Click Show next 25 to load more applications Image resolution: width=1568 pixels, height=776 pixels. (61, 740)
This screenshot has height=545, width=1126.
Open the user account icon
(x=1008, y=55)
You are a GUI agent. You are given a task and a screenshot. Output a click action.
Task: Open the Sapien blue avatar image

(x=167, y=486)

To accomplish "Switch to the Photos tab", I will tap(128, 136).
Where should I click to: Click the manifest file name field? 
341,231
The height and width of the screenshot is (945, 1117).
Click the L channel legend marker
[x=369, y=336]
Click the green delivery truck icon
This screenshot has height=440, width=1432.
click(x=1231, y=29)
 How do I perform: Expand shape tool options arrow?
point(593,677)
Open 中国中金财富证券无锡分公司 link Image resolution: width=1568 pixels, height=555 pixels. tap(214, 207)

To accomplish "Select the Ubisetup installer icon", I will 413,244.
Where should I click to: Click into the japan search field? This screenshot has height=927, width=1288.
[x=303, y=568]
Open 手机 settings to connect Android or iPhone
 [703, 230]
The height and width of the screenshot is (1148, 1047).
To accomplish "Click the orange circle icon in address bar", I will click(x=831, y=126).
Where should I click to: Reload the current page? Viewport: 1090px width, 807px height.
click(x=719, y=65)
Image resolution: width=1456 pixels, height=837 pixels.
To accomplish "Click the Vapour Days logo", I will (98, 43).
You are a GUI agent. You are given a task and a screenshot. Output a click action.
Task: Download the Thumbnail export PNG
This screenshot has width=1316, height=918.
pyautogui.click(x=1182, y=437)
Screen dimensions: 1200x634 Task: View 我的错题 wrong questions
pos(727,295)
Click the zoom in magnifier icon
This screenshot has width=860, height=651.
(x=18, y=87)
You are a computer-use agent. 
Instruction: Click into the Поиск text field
..............................
TASK GOAL
Copy the records word for word, starting with the line containing "will tap(128, 136)." and continuing through the line containing "will (98, 43).".

FINAL ANSWER
To accomplish "Switch to the Photos tab", I will tap(128, 136).
Where should I click to: Click the manifest file name field? 
341,231
The height and width of the screenshot is (945, 1117).
Click the L channel legend marker
[x=369, y=336]
Click the green delivery truck icon
This screenshot has height=440, width=1432.
click(x=1231, y=29)
 How do I perform: Expand shape tool options arrow?
point(593,677)
Open 中国中金财富证券无锡分公司 link Image resolution: width=1568 pixels, height=555 pixels. tap(214, 207)

To accomplish "Select the Ubisetup installer icon", I will 413,244.
Where should I click to: Click into the japan search field? This screenshot has height=927, width=1288.
[x=303, y=568]
Open 手机 settings to connect Android or iPhone
 [703, 230]
The height and width of the screenshot is (1148, 1047).
To accomplish "Click the orange circle icon in address bar", I will click(x=831, y=126).
Where should I click to: Reload the current page? Viewport: 1090px width, 807px height.
click(x=719, y=65)
Image resolution: width=1456 pixels, height=837 pixels.
To accomplish "Click the Vapour Days logo", I will (98, 43).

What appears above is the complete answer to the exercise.